We know that the marriage ended tragically, just over three years later, but was it always doomed? Were Anne and Henry unhappy from the moment they tied the knot?
Yes, it was doomed
- Henry’s passion quickly abated – Alison Weir, in her book “The Lady in the Tower”, writes that “it had not been the happiest marriage” and also that “in the three years since their secret wedding in a turret room in Whitehall Palace, Henry VIII had not shown himself to be the kindest of husbands.”1 She continues by saying that Henry’s passion for Anne “rapidly subsided” and that he started to take mistresses from her first pregnancy, “telling her to ‘shut her eyes and endure as more worthy persons had done’… and that ‘she ought to know that he could at any time lower her as much as he had raised her’.”2 He turned from the earnest, desperate lover to an unkind and fickle husband.
- The thrill of the chase was gone – Alison Weir writes of how the years of waiting had taken their toll on Anne and Henry.
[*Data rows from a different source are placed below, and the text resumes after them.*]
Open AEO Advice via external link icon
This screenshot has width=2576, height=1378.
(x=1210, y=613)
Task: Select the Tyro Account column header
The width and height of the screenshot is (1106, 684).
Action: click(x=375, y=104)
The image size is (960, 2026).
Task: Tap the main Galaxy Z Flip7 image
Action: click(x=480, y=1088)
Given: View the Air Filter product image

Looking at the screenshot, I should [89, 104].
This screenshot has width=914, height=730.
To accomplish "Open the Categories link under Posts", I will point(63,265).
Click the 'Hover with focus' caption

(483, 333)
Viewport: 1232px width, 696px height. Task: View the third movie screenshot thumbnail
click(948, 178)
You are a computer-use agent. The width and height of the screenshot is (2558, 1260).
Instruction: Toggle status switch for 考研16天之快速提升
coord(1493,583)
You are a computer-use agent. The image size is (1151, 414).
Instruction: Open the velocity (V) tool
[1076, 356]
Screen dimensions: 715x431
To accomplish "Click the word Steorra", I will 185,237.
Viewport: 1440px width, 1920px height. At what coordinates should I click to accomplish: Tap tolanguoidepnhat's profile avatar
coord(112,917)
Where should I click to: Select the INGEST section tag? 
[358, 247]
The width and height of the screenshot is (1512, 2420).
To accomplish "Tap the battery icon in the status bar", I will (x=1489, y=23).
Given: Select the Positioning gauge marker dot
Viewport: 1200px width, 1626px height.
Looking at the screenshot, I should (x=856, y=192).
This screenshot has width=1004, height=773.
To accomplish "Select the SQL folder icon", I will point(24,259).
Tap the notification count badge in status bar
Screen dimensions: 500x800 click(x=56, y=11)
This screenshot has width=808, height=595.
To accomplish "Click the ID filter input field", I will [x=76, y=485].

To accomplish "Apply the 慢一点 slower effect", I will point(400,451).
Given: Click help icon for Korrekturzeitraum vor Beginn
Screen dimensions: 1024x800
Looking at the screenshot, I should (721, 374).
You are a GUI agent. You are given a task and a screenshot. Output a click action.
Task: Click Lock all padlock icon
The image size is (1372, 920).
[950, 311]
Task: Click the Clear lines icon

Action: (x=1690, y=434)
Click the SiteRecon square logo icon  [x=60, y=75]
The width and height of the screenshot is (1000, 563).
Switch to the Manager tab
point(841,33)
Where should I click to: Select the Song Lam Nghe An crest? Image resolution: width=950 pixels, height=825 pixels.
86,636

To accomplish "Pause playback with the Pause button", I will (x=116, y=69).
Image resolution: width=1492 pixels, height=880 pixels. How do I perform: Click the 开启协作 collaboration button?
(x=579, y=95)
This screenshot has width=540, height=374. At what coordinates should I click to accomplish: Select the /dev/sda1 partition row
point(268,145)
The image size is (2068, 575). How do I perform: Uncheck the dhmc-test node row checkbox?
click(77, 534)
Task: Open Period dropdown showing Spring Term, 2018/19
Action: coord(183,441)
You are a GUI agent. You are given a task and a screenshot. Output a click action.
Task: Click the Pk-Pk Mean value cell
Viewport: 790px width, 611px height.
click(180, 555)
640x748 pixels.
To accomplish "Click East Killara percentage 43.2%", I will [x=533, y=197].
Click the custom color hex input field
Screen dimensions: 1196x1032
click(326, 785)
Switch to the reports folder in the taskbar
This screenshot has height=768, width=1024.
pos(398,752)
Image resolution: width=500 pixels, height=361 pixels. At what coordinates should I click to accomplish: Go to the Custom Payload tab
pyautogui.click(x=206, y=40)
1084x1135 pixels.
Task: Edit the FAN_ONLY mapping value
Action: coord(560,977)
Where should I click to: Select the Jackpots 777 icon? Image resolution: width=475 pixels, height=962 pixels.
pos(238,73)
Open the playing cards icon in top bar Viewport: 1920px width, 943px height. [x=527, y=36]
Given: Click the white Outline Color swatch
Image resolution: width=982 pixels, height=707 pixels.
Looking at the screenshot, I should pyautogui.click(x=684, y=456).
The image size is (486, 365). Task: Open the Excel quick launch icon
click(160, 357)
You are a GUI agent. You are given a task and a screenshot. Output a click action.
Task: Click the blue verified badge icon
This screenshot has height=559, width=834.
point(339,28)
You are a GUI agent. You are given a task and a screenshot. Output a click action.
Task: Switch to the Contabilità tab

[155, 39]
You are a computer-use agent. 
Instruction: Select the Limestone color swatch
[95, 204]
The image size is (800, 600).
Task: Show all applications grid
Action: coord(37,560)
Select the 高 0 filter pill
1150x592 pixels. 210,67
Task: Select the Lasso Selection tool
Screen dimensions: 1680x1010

They had both fought so hard for the marriage so was it a bit of an anti-climax when it finally happened? Eustace Chapuys reported in August 15333 that the relationship had cooled and that Henry’s flirtations and Anne’s jealousy were causing problems.
- Anne’s “shrewish” nature – Alison Weir writes of how Anne had become “haughty, overbearing, shrewish and volatile”4. David Starkey in his TV series “The Six Wives of Henry VIII” says “within the privacy of the royal bedchamber the tensions were increasing. It was acceptable for a woman to be difficult and demanding when she was the mistress but when she became a wife she was expected to be submissive. Anne Boleyn had refused to make the transition, with terrible consequences for herself; for that feistiness which had so fascinated Henry when he was wooing her, he found intolerable when she was his wife and queen, and he said so.”5
- Henry “was no good in bed”6 – David Starkey says that Anne had her complaints about Henry too and apparently told a lady of her bedchamber that her husband was no good in bed.
- Anne was in an impossible situation from the very start – As David Loades points out, “she had won the King by her charm and sexual panache, and could lose him the same way”, so Anne was jealous of Henry’s flirtations with other women and reacted with anger. Loades writes that from autumn 1534 the relationship became more and more “erratic” and that “Anne could never relax and although he was ultimately responsible for this edginess, Henry eventually began to find it tiresome.”7
- Evidence of Eustace Chapuys, the Imperial Ambassador – As early as August and September 1533, he reported that the relationship had cooled, that Henry’s flirtations and Anne’s jealousy were causing problems and that “with the long time the King has been away from the Lady, that he has begun to repent.” In 1534, Chapuys wrote of how Anne wanted to send a beautiful woman away from court because Henry was paying her attention8.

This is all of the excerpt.